Аттестация «мой друг» не прозвучала сейчас двусмысленно, вернее – в том именно смысле, в котором и следовало бы ее воспринимать, и поручик перевел глаза, сразу ставшие жесткими, на Красина, вновь щелкнул каблуками с так же зазвеневшими шпорами, таким же махом надел каску, козырнул и твердо, очень твердо пожал Красину руку.

– Поручик Лисицын. – И сразу же добавил с остановившимся лицом. – Позвольте вас на секунду в сторонку. Можно? Извините, ваше сиятельство… – он отвел Красина на два шага и быстро огляделся. – Почтительно рекомендую… Катерину Борисовну отсюда увесть поскорее прочь. Это между нами. Я вам ничего не говорил.

Красинская физиономия тоже стала каменною.

– А что так? Вы уж говорите все, поручик.

– Честь имею! – тот еще раз щелкнул каблуками, взял пред Катею под козырек, причем глаза его в этот миг вновь обрели выражение восторга – прежде, чем вновь стать жесткими и сразу же вновь равнодушными; отдал, значит, Кате честь, опять каблуками щелкнул, повернулся и отошел к строю.

– Очень, очень интересно, – Красин теперь тоже начал крутить головой. – Пойдемте. Вон туда. Вон туда, с краешку встанем.

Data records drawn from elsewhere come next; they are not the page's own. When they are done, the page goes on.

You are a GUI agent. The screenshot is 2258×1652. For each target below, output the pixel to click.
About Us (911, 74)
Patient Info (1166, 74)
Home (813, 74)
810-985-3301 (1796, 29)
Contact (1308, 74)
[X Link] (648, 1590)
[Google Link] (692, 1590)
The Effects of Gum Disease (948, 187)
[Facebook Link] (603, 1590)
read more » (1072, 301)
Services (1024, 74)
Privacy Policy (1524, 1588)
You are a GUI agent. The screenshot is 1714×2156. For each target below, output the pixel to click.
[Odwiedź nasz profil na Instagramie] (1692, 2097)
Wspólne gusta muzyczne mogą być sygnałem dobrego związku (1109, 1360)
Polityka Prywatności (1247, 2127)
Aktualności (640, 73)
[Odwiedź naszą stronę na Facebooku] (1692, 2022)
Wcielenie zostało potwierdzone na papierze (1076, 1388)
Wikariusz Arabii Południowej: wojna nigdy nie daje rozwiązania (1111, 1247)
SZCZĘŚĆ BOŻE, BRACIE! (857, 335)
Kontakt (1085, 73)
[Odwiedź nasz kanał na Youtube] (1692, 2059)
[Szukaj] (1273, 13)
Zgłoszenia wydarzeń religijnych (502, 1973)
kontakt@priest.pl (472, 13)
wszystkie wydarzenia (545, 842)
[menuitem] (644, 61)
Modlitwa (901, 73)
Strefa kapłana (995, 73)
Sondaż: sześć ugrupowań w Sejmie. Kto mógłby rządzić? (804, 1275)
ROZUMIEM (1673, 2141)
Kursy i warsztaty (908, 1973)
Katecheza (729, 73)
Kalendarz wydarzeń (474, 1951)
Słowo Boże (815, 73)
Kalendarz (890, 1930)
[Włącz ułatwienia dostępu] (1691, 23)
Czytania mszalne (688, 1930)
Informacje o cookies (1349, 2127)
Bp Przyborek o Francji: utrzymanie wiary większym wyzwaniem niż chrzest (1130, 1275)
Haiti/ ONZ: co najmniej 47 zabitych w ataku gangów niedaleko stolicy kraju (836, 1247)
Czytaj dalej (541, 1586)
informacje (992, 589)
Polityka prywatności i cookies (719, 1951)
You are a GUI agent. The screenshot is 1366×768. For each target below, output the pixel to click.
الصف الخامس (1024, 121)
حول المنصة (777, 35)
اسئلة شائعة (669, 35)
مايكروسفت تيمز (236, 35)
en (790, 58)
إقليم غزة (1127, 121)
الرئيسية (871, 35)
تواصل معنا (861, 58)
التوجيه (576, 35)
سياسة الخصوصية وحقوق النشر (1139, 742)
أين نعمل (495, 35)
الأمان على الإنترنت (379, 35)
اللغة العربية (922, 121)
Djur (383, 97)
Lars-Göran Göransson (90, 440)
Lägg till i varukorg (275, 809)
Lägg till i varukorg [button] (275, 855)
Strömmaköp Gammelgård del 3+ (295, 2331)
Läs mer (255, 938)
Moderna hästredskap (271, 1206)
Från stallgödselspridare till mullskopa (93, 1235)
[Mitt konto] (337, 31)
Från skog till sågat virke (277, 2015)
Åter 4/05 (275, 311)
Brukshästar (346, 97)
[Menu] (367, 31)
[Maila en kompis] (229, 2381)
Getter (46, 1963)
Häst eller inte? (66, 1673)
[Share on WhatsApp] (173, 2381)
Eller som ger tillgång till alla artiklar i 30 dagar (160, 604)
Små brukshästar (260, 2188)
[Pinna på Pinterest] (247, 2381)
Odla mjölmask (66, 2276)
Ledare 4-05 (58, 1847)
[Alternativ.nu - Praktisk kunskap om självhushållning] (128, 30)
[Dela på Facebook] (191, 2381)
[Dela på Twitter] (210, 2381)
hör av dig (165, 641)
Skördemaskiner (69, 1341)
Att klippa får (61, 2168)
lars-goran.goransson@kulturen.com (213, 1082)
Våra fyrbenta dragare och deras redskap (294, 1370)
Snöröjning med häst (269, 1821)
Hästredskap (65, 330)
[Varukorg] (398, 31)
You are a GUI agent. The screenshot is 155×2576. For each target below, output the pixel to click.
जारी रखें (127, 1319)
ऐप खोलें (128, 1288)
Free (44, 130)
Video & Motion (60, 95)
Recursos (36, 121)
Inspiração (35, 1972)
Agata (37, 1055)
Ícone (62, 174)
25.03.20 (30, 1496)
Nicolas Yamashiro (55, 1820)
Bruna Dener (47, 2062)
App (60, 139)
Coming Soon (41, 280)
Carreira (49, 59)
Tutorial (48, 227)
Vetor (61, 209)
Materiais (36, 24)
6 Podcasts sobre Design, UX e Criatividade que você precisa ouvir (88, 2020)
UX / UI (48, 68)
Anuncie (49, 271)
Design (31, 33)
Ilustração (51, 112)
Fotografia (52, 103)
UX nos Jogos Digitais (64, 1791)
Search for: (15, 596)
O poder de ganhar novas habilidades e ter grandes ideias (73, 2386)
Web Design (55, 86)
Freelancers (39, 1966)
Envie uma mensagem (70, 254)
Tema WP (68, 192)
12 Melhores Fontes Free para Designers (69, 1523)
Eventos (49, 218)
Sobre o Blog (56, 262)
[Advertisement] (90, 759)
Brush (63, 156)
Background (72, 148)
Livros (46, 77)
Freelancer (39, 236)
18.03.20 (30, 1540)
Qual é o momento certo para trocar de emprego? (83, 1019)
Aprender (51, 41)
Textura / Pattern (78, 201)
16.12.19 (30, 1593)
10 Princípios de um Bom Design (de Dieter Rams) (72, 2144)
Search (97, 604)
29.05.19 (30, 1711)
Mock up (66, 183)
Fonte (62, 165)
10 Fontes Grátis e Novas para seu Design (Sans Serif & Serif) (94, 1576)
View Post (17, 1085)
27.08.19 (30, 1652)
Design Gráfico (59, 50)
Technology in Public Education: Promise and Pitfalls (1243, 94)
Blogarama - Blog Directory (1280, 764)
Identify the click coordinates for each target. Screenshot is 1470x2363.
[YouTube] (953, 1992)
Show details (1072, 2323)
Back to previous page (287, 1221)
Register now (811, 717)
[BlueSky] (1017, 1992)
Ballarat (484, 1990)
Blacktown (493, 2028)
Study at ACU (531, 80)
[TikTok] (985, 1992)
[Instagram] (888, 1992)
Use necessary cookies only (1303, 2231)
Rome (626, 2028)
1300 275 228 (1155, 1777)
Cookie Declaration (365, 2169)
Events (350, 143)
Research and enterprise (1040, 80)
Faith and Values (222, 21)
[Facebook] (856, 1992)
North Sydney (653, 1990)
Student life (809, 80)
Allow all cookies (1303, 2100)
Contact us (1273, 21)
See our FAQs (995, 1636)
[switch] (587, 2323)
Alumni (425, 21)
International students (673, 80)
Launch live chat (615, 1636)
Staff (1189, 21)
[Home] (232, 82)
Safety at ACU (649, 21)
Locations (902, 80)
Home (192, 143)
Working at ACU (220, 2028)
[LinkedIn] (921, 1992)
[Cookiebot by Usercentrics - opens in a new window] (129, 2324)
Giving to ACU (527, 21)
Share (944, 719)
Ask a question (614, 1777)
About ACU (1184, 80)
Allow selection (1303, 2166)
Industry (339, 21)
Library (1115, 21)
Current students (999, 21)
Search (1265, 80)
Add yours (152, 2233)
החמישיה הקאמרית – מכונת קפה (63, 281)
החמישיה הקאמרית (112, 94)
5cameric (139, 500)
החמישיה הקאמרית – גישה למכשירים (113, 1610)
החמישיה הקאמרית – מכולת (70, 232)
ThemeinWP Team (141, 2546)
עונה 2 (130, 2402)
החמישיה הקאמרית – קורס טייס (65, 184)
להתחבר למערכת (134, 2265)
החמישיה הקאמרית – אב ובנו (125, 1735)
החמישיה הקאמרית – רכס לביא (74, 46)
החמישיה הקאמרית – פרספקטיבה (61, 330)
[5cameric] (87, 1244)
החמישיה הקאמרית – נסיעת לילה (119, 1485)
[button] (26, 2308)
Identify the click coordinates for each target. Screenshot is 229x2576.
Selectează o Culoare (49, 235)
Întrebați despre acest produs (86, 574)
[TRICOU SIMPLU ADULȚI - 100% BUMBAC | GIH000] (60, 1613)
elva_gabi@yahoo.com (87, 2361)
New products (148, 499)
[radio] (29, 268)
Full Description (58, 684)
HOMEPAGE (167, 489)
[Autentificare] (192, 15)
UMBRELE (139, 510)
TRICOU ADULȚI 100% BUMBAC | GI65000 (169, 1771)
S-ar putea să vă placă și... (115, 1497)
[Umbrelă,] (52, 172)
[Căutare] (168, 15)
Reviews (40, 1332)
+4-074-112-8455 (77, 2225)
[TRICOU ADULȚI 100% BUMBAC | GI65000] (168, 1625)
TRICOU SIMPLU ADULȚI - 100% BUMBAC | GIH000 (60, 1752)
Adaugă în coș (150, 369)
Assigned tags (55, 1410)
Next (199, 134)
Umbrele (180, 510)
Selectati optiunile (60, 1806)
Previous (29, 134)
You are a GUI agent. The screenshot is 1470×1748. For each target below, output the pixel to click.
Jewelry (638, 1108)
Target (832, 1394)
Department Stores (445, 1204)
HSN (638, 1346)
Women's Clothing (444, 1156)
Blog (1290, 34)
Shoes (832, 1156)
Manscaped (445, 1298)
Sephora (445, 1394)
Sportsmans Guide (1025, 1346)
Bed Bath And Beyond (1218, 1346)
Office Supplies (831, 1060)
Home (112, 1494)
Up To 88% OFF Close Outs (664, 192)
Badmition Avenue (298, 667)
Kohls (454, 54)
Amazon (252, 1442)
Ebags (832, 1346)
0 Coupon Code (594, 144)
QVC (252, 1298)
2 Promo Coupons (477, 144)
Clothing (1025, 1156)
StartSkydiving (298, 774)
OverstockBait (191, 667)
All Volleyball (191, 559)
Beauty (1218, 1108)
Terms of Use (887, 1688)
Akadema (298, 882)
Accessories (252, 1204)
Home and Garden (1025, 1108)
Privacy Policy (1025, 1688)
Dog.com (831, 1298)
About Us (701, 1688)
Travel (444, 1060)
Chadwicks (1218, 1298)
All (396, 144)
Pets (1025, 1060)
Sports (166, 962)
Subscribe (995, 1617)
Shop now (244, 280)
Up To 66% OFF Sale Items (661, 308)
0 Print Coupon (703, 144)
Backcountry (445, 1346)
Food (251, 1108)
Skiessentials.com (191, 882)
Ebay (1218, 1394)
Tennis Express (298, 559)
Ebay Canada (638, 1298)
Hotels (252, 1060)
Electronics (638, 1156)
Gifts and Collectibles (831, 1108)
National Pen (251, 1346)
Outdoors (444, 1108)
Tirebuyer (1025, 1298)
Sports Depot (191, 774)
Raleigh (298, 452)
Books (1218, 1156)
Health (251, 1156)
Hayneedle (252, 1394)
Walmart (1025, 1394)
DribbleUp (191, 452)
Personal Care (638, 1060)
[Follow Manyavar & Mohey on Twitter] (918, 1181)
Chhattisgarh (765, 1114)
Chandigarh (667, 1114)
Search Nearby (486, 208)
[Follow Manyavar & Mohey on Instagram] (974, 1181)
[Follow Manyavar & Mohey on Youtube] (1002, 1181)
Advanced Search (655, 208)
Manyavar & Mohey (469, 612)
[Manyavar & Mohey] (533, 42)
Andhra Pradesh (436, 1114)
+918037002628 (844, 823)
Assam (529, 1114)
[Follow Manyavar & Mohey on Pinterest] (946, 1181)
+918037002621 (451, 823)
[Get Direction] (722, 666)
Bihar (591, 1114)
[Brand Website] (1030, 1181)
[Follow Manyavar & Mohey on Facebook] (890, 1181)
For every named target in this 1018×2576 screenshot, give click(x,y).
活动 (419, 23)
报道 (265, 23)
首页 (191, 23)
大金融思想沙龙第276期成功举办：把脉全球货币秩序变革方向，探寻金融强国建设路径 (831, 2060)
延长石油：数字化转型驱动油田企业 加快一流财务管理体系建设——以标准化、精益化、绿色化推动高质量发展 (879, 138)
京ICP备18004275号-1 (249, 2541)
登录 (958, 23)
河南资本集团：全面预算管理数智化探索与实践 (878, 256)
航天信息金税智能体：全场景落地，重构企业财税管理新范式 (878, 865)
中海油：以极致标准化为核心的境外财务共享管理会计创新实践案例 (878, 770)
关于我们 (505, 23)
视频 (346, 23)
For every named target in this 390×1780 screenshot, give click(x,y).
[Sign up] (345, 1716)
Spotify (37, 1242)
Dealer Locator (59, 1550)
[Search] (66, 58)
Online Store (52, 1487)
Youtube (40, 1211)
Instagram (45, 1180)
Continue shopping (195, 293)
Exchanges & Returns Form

– Qu’at-il dit? Mystère?[24]

– Il a conseillé que vous preniez soin, Katerina Borisovna. Je chérirai.[25]

– Je ne doute pas.[26]

Перед новеньким двухэтажным зданием вокзала, только что – в прошлом году – выстроенным на Симбирской улице, в такой же двухэтажный рост помещался ризолит, увенчанный покатою зеленой крышей, а перед ним – еще более вынесенное вперед крыльцо под таким же зеленым железом на металлических стойках – под ним, в теньке, расположились на скамеечке приближенные дамы, числом… две, три… целых пять, значит, дам: прибывшая с Херманом мадам Облакова-Окуркова – жена прибывшего же с Херманом поэта Окуркова, рядом с той сидела Ольга Платоновна Темнишанская – жена Николая Гавриловича, а остальных Красин не знал. Дальше, ниже, в сторону Невы, за восточным крылом здания, стояли такие же новенькие товарные пакгаузы и речной грузовой дебаркадер, пути подходили к самой воде; у пакгаузов виднелись скучающие по случаю временного прекращения работы ломовики. А за ломовиками – Красин аж хмыкнул – все казалось синим не из-за цвета воды, а из-за жандармских мундиров. Оттуда, из-за заборов и с набережной, пройти было бы невозможно, поэтому толпа, обтекая ризолит и само здание, шла и шла с улицы, с обеих сторон, и Красин, очнувшись, вновь начал вертеть головой туда-сюда, интуитивно намечая пути отступления – мало ли что может произойти в толпе-то; трость почти вертикально держал под мышкой. Встреча, разумеется, была официально разрешена, об ней за две недели писали все петербургские газеты, так зачем такие маневры тут? Впрочем, охранять там, где собирается большое число народу – как раз обязанность охранителей, не правда ли?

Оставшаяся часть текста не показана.